Whatever the fate of these draft guidance documents, FDA said at the February 8 meeting that the status quo ante will be restored. FDA’s draft guidance documents have precipitated a discussion that is almost certain to lead to some changes in the regulation of lab-developed tests and ASRs. Perhaps such developments will catalyze a general discussion on how FDA should review diagnostic tests.

While many ASR manufacturers would prefer to sell kits, they are deterred by the time, costs, and uncertainties of the regulatory process, particularly for small-volume tests. The same factors deter some laboratories from submitting applications. Conversely, OIVD would have difficulty mobilizing the necessary resources to handle applications for every IVDMIA and all the assays that use materials no longer deemed to be ASRs.

The existence of lab-developed tests and the availability of high-quality ASRs have facilitated the introduction of important new laboratory tests. Any regulatory or legislative changes should take into account not only the potential benefits of increased regulatory scrutiny but also the impact on access.

OIVD has invited comments on these draft guidances which offer constructive alternative approaches.
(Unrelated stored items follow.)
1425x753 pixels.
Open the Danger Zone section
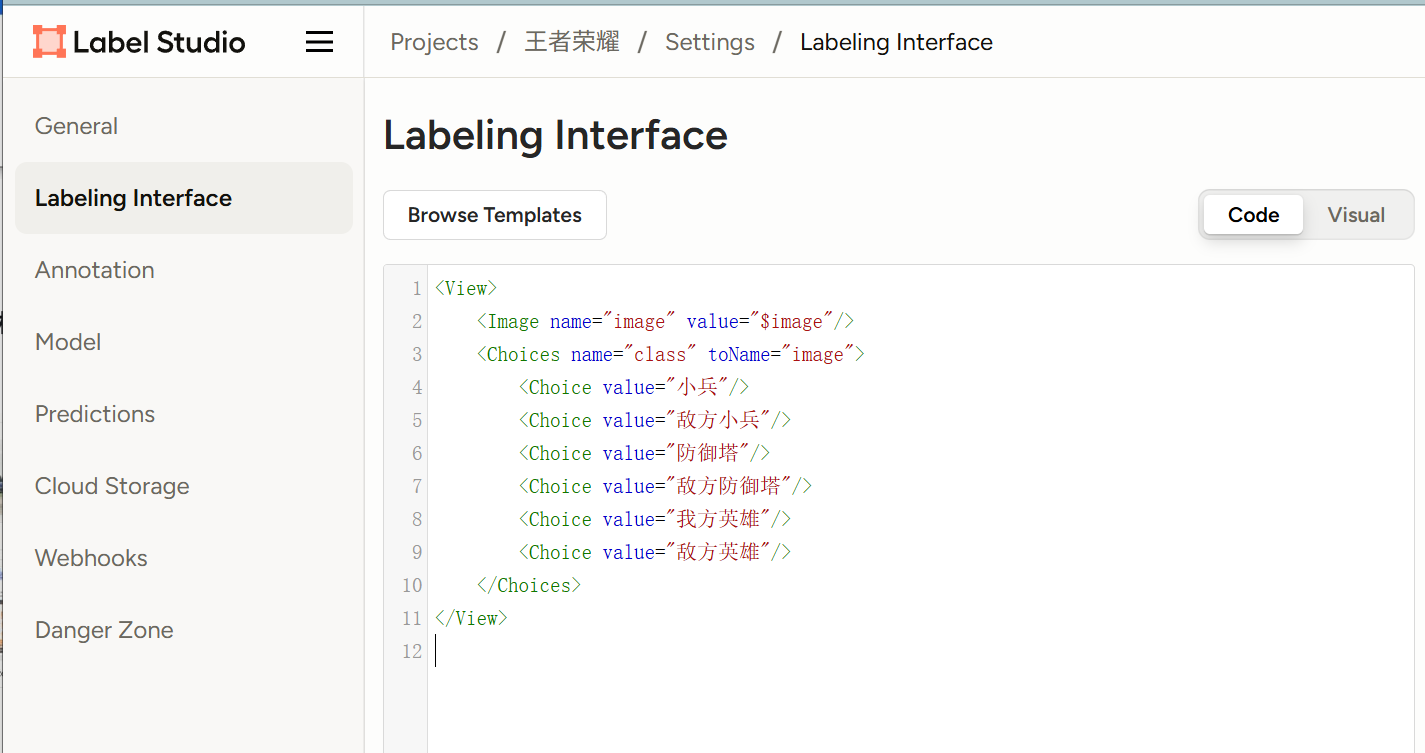click(x=104, y=630)
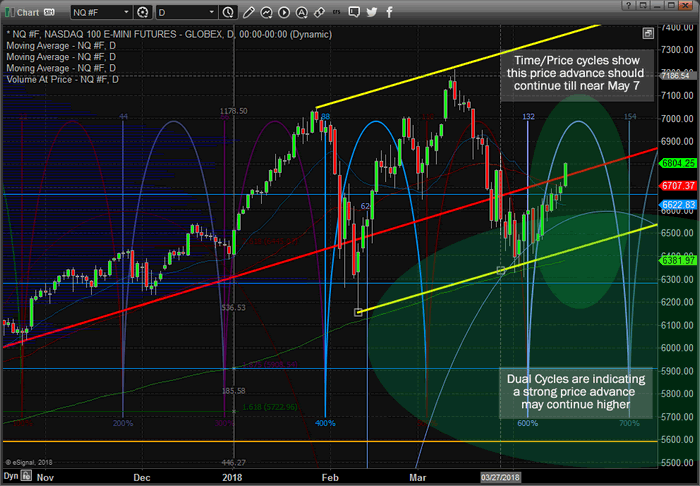Open the studies chart-line icon menu
Viewport: 700px width, 486px height.
[267, 12]
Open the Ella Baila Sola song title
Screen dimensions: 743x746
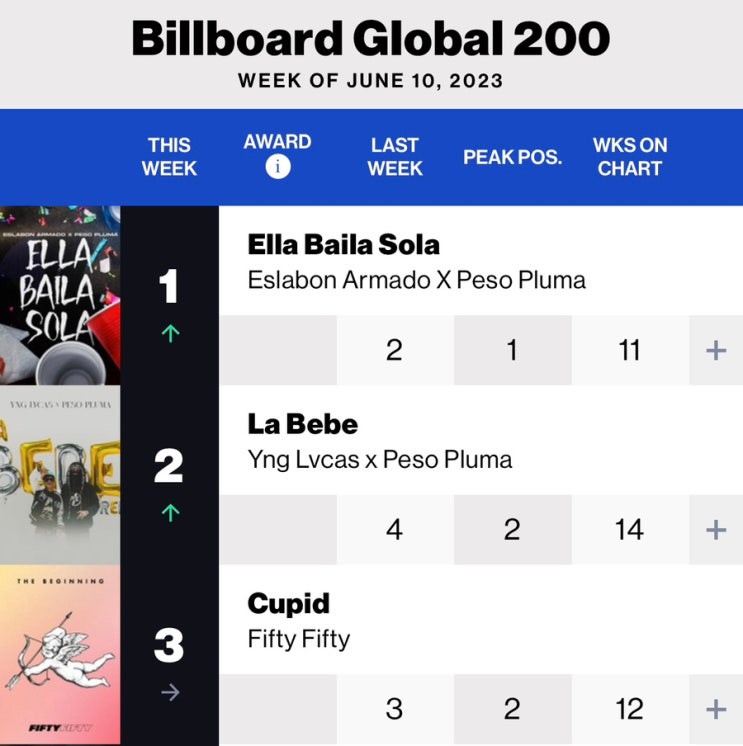point(343,245)
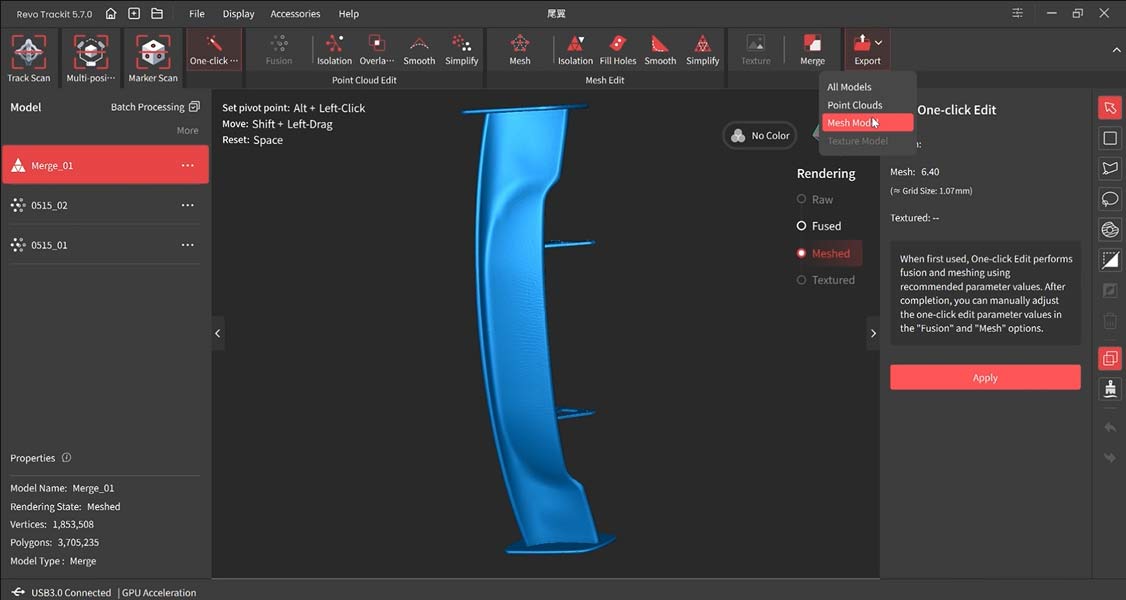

Given the importance of these issues, the industry needs to accept FDA’s invitation.


References

1. “Draft Compliance Policy Guide: Commercialization of Unapproved In Vitro Diagnostic Devices Labeled for Research and Investigation,” Center for Devices and Radiological Health Web site (Rockville, MD [cited 26 January 2007]); available from Internet: www.fda.gov/cdrh/comp/ivddrfg.html.

2. Citizen Petition 92P-0405 filed by Jeffrey N. Gibbs, JD, October 22, 1992.

3. Letter from Center for Devices and Radiological Health director D. Bruce Burlington, MD, to Jeffrey N. Gibbs, JD, August 12, 1998.

4. Code of Federal Regulations, 21 CFR 809.30(b).

5. Code of Federal Regulations, 21 CFR 809.30(d)(4).

6. JN Gibbs, “The Past, Present, and Future of ASRs” IVD Technology 9, no. 9 (2003): 20–27.

7. “Draft Guidance for Industry and FDA Staff: Commercially Distributed Analyte Specific Reagents (ASRs): Frequently Asked Questions,” Center for Devices and Radiological Health Web Site (Rockville, MD [cited 26 January 2007]); available from Internet: www.fda.gov/cdrh/oivd/guidance/1590.pdf.

8. Code of Federal Regulations, 62 CFR at 62.245.

9. “Democratizing Diagnostics,” IVD Technology 12, no. 9 (2006): 34–39.

10. “Draft Guidance for Industry, Clinical Laboratories, and FDA Staff: In Vitro Diagnostic Multivariate Index Assays,” Center for Devices and Radiological Health Web site (Rockville, MD [cited 26 January 2007]); available from Internet: www.fda.gov/cdrh/oivd/guidance/1610.html.